La Fédération togolaise de football (FTF), elle, a du boulot. Elle doit s’employer à relancer les championnats, ne serait-ce que la première division d’abord, le reste ensuite. Fin mai, l’instance faîtière a rendu publiques les différentes commissions (avec leurs membres). En tout, douze commissions sont créées : la commission des finances ; la commission technique, de développement et des infrastructures ; la commission des médias, marketing et télévision ; la commission du football amateur ; la commission de la médecine sportive ; la commission du football des jeunes, du futsal et du beach soccer ; la commission de sécurité ; la commission d’organisation des compétitions, de qualification et d’homologation ; la commission des questions juridiques et du statut du joueur ; la commission des arbitres ; la commission du football féminin ; la commission de Fair-play et de responsabilité sociale. On ose croire que la mise en place de ces structures prélude au lancement des championnats.

Certaines sources fixent le début du championnat de première division vraisemblablement en août prochain alors que Kossi Akpovy, le président du Comité exécutif de la FTF, dans une interview accordée à un confrère, a confié qu’il ne reprendra qu’au cours de l’année 2017. Erreur d’appréciation de fin de saison ? Toujours est-il que dès lors que Claude Le Roy, au bas mot, émarge à 25 millions FCFA le mois, il est incompréhensible que l’instance s’arc-boute sur le manque de moyen pour ne pas permettre à la jeunesse de taper dans le ballon.

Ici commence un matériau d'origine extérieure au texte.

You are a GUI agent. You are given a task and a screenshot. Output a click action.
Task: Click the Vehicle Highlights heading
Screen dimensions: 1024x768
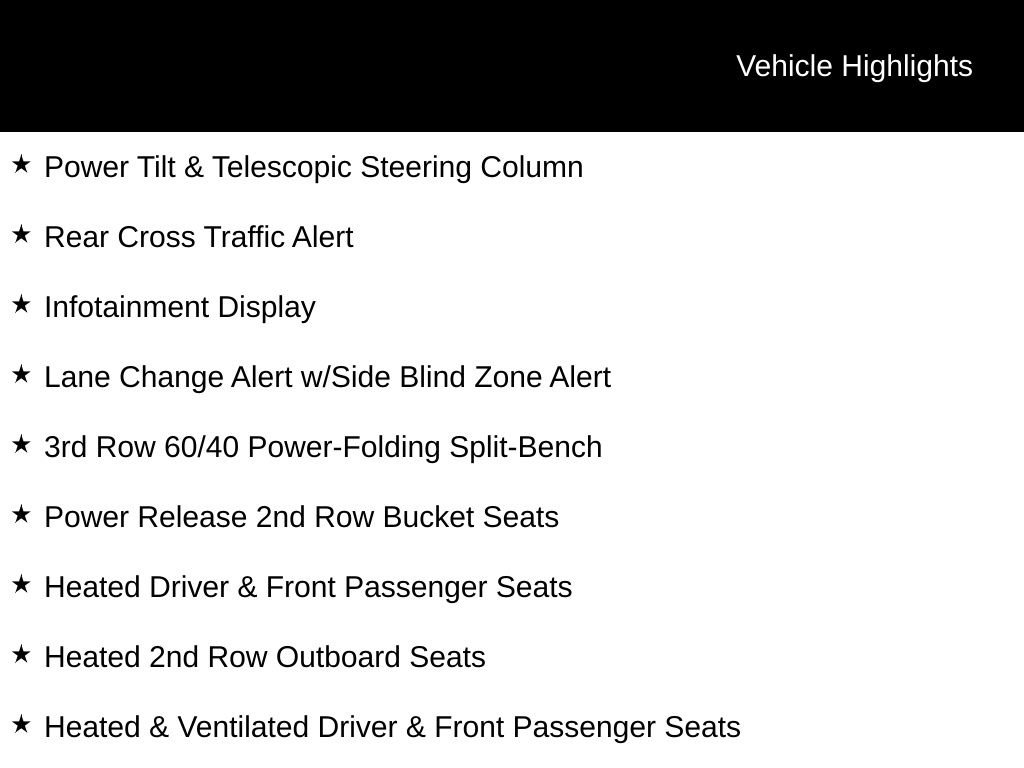(854, 66)
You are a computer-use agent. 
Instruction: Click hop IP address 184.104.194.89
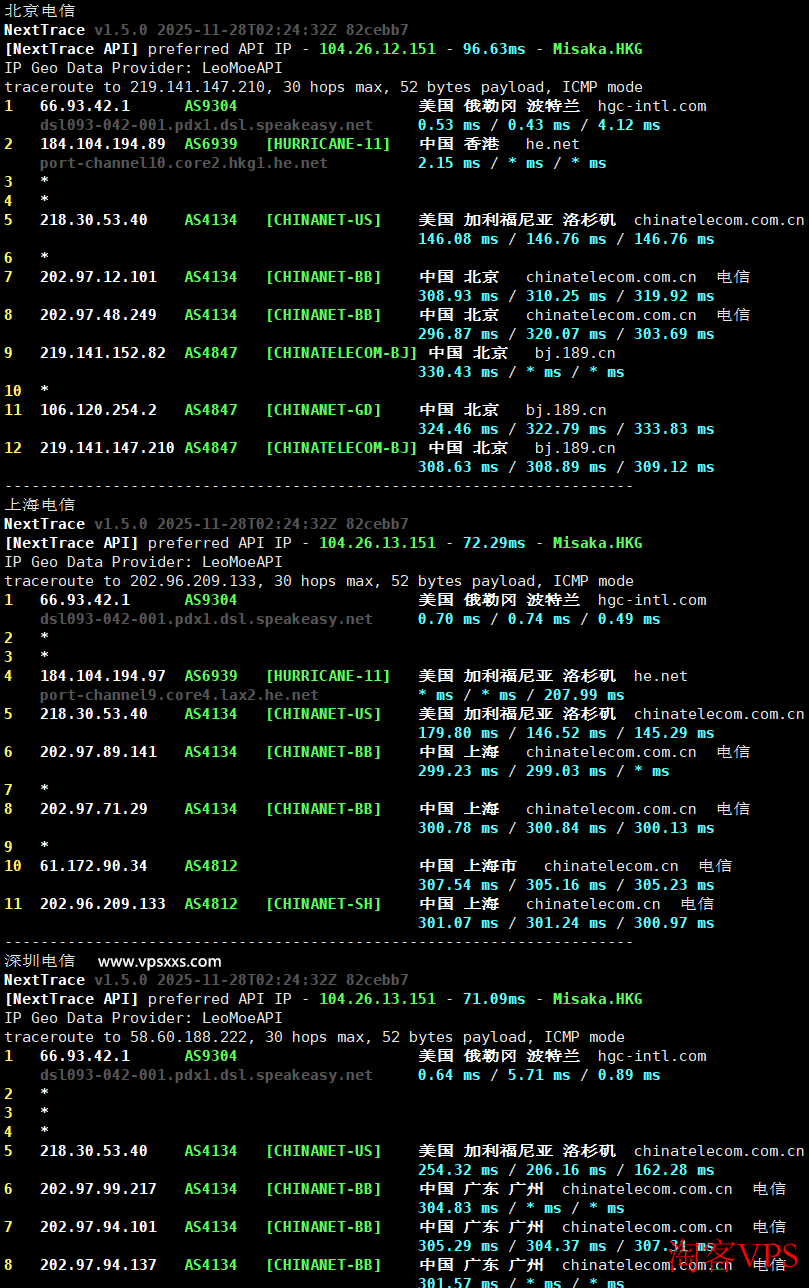103,144
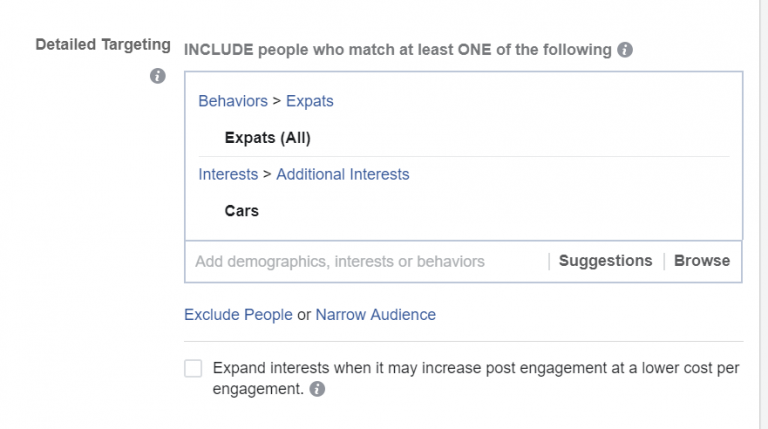Open the Suggestions list
The width and height of the screenshot is (768, 429).
click(605, 261)
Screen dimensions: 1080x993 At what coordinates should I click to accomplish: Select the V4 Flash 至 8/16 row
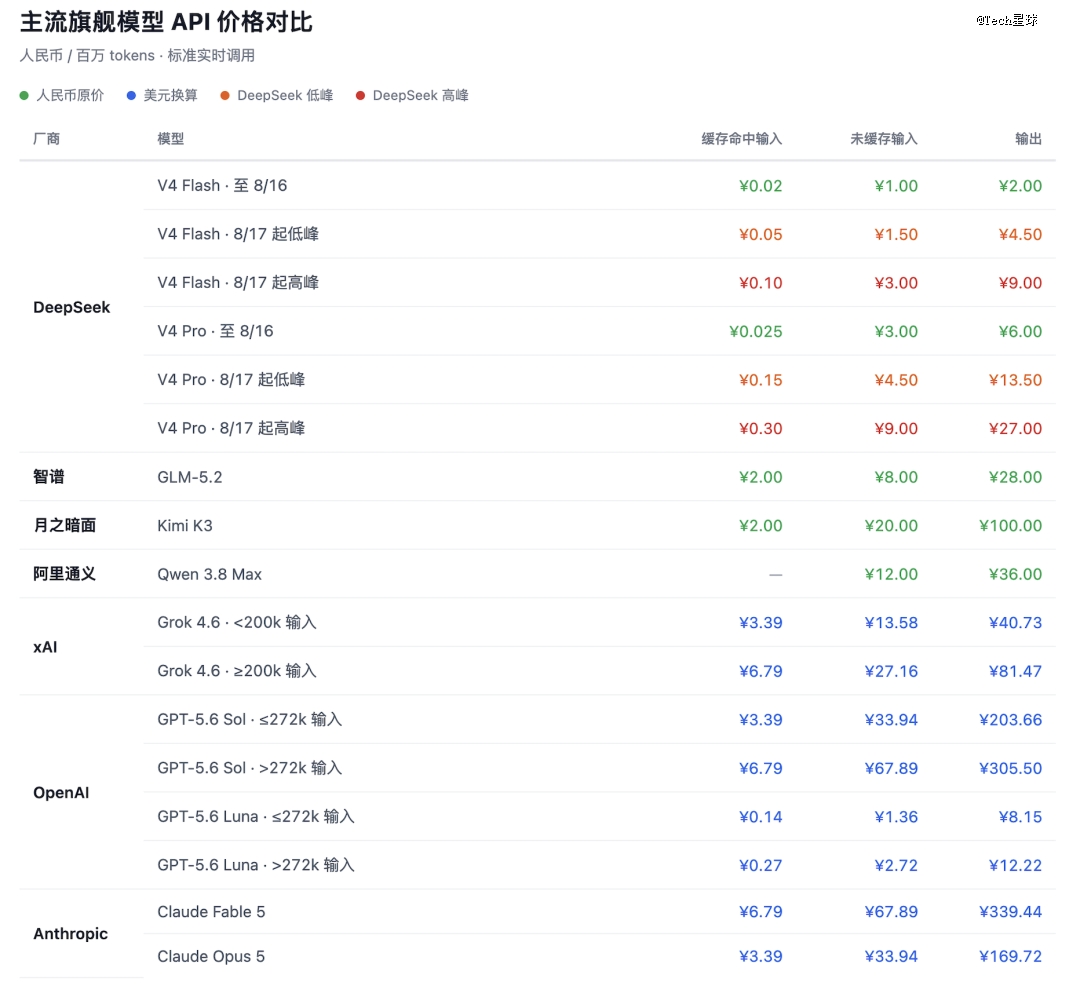tap(599, 186)
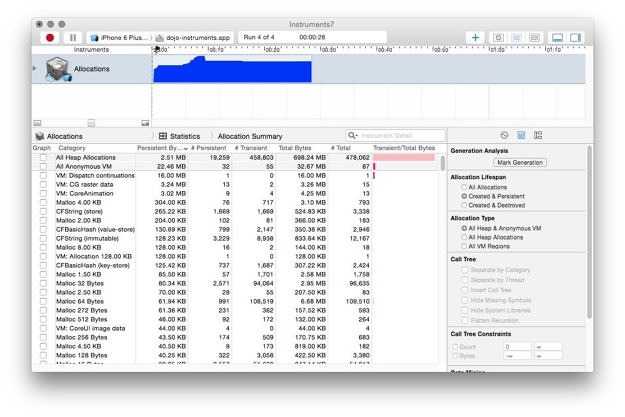Tick the graph checkbox for All Heap Allocations
The height and width of the screenshot is (417, 625).
42,157
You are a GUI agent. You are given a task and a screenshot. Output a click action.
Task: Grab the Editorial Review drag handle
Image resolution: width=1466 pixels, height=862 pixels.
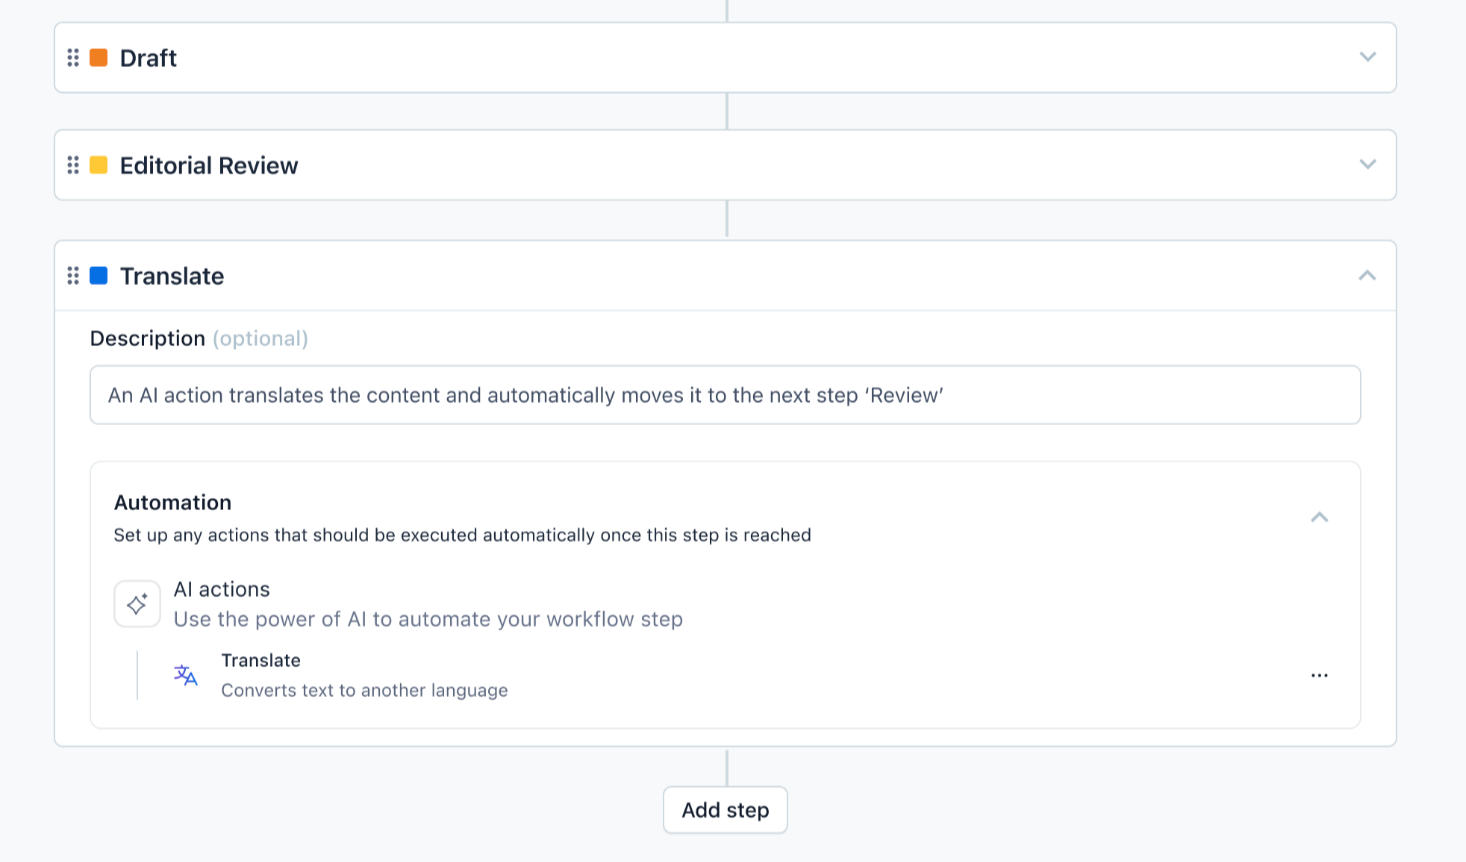[73, 165]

Le plus inquiétant, la FTF a publié la liste des commissions sans préalablement décliner son chronogramme de ce qui sera fait et comment. Ce qui laisse les acteurs du football togolais dans un flou total.

La mission de l’instance faîtière de football n’est pas que l’organisation des matches des Eperviers. Les jeunes talents se meurent, faute de vraies compétitions.